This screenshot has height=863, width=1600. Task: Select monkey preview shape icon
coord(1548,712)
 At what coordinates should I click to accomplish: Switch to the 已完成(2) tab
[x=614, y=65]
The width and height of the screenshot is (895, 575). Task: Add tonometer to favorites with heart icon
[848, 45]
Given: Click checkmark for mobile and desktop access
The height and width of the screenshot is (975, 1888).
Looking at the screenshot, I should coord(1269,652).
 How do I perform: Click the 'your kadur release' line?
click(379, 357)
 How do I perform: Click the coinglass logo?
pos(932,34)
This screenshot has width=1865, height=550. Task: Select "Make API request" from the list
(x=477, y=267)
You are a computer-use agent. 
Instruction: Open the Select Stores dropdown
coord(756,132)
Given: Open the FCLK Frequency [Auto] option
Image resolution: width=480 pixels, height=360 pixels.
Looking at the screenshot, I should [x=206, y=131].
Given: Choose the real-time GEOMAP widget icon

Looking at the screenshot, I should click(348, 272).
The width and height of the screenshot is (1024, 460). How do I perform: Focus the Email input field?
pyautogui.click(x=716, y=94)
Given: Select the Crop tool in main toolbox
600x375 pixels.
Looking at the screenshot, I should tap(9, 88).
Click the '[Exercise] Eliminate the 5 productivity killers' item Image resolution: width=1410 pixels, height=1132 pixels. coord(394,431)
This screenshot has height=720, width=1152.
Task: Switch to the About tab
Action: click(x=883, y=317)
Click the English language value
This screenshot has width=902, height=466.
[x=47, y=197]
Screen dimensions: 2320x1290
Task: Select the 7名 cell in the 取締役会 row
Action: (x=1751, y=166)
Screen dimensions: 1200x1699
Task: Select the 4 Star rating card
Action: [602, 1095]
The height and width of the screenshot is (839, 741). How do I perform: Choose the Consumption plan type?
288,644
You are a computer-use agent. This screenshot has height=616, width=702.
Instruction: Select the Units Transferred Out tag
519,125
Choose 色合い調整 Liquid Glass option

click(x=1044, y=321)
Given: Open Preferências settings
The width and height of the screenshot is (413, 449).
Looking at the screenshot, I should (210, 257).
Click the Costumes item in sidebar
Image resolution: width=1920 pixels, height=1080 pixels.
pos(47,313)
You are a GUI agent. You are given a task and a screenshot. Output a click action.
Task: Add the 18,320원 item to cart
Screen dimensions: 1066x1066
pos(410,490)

════════════════

» **Task brief**
Counting only lines that contain the string "agent", say how many appear in the listing above, with the number as the entire reply.

» **Your solution**
3